Playing word games. Does Australia ‘ban’ vaping?

Posted on February 20, 2024 By Colin


ANTI-VAPING ACTIVISTS Becky Freeman and Simon Chapman claim that Australia does not officially ‘ban’ vaping because vapes are available on prescription. However, this semantic argument overlooks the practical realities faced by vapers every day.

The essence of a ban is to prevent access or to make access so difficult that it becomes impractical for the average person to follow the preferred legal pathways.

By this measure, Australia's vaping regulations are a "de facto" ban, effectively curtailing legal access to vaping products and pushing consumers toward illicit channels

All prescription medicines are also "banned!"

Simon Chapman likes to say that if the prescription vaping model is a ban, then all prescribed medications must also be seen as banned.

However, this ingenuous comparison ignores the very real barriers faced by vapers that medical patients do not experience in getting prescription medicines

Most GPs are poorly informed and skeptical about vaping and many lack the knowledge or confidence to even discuss the issue with smokers. Most are not willing to write nicotine prescriptions. Many vapers report going to multiple GPs and being refused a prescription for their lifesaving ‘medicine’.

As Dr Carolyn Beaumont explains, sourcing preferred vapes from a small range of pharmacies is already a nightmare, and will only get worse after 1 March 2024, when overseas imports will be banned. Pharmacists have shown little interest in stocking vapes and know very little about them. Very few sell vapes and only a very limited range of products is available.

As a result, only 7-8% of Australia’s 1.7 million vapers have a prescription and source legal supplies from local pharmacies or overseas providers.

Under the new regulations to begin on March 1, the products available will be fewer, less appealing, more expensive, and more difficult to access. The vast majority of vapers will continue to source supplies from the black market to fulfill their needs, a clear indicator of the disconnect between legislation and the real-world behaviours of consumers.

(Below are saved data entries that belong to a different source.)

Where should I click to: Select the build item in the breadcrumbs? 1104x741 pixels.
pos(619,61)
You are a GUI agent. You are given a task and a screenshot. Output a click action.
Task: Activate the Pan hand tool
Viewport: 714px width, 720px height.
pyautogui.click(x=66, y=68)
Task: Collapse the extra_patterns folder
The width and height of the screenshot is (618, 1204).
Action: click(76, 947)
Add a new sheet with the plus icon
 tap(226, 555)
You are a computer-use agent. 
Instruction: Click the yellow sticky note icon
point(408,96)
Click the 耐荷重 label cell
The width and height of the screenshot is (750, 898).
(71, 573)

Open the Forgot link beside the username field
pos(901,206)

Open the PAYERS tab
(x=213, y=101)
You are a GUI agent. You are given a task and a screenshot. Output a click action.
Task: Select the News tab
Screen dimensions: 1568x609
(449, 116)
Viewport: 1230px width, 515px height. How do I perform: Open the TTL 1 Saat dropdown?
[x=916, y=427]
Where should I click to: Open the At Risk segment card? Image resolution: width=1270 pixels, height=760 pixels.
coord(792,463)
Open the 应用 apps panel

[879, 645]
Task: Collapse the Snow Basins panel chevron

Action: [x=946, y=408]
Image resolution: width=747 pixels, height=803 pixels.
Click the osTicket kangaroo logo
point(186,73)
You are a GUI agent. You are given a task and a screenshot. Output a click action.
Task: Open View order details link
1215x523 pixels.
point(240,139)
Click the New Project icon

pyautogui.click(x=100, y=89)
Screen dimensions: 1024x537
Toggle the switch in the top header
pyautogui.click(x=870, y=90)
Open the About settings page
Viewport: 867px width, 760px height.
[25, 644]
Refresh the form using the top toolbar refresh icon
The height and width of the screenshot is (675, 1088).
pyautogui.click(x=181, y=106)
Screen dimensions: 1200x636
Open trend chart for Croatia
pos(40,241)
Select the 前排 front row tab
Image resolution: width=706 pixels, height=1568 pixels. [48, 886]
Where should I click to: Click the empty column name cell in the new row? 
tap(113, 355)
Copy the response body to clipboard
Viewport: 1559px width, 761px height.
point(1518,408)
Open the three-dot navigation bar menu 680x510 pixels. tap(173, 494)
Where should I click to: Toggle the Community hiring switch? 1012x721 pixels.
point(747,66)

The Australian vaping ban is similar to the Prohibition of alcohol in the US from 1920-1933, during which alcohol was also available on prescription for medicinal purposes. Prohibition was a huge failure and led to unintended consequences, such as  increase organised crime and corruption, smuggling, bootlegging of dangerous and stronger alternatives, overloading of the courts and prisons, and loss of tax revenue.

Alcohol prescription during the Prohibition period in the US

A "Clayton's" prohibition

Make no mistake. While Australia's vaping regulations may not constitute a ban in the strictest legal sense, it has all the classic hallmarks of prohibition

The parallels with past prohibitions are striking. History has taught us that banning a popular product does not cause it to disappear. Instead, it drives it underground, criminalises users and exposes them to additional risks from unregulated products and markets.

At the heart of Australia's vaping debate lies a paradox: a product that is both available and inaccessible, legal yet practically banned. To argue otherwise is naïve and ignores the reality that vapers face every day.